** Action item **
The output should consist solely of the lines running from the one that contains "ICE & Electronica (64, 560)" through the end of the records below, copied exactly.
• • •
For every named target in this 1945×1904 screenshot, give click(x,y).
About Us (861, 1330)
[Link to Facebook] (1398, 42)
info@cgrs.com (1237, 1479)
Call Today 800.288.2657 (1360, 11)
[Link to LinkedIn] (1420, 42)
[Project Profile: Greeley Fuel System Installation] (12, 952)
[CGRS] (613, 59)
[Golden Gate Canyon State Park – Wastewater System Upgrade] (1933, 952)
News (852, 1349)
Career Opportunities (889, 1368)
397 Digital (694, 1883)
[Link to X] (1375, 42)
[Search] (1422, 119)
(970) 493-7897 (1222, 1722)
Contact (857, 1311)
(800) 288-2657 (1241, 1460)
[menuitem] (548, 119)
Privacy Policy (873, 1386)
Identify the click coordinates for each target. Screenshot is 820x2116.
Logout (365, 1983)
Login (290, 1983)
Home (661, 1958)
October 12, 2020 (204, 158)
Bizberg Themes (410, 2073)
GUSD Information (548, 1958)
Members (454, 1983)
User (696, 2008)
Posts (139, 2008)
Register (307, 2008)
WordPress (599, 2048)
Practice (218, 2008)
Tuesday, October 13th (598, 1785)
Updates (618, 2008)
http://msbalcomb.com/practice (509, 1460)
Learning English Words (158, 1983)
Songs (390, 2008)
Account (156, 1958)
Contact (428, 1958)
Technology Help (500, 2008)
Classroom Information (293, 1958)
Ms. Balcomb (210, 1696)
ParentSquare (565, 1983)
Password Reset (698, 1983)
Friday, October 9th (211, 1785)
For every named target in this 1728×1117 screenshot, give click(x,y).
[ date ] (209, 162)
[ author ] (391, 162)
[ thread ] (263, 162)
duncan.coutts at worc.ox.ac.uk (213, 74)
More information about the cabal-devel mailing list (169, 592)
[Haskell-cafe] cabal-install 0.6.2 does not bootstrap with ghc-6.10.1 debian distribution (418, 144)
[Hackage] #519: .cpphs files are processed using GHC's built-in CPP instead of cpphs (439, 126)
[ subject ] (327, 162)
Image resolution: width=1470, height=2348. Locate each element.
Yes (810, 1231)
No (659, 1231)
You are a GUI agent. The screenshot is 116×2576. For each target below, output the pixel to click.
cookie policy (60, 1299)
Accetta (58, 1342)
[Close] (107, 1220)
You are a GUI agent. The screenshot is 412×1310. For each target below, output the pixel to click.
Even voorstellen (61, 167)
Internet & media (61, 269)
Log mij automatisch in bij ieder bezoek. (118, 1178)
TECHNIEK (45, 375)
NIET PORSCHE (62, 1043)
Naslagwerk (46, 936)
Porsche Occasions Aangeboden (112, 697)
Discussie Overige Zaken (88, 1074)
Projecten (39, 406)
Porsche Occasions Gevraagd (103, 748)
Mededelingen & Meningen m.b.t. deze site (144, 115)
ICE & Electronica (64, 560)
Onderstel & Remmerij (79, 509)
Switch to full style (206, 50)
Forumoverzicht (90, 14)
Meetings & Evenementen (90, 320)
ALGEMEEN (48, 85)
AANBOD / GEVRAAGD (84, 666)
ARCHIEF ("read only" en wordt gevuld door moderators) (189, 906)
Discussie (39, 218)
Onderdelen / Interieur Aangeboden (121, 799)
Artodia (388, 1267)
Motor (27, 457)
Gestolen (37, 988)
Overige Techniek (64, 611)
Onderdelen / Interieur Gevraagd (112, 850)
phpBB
• • •
** Task result **
ICE & Electronica (64, 560)
Onderstel & Remmerij (79, 509)
Switch to full style (206, 50)
Forumoverzicht (90, 14)
Meetings & Evenementen (90, 320)
ALGEMEEN (48, 85)
AANBOD / GEVRAAGD (84, 666)
ARCHIEF ("read only" en wordt gevuld door moderators) (189, 906)
Discussie (39, 218)
Onderdelen / Interieur Aangeboden (121, 799)
Artodia (388, 1267)
Motor (27, 457)
Gestolen (37, 988)
Overige Techniek (64, 611)
Onderdelen / Interieur Gevraagd (112, 850)
phpBB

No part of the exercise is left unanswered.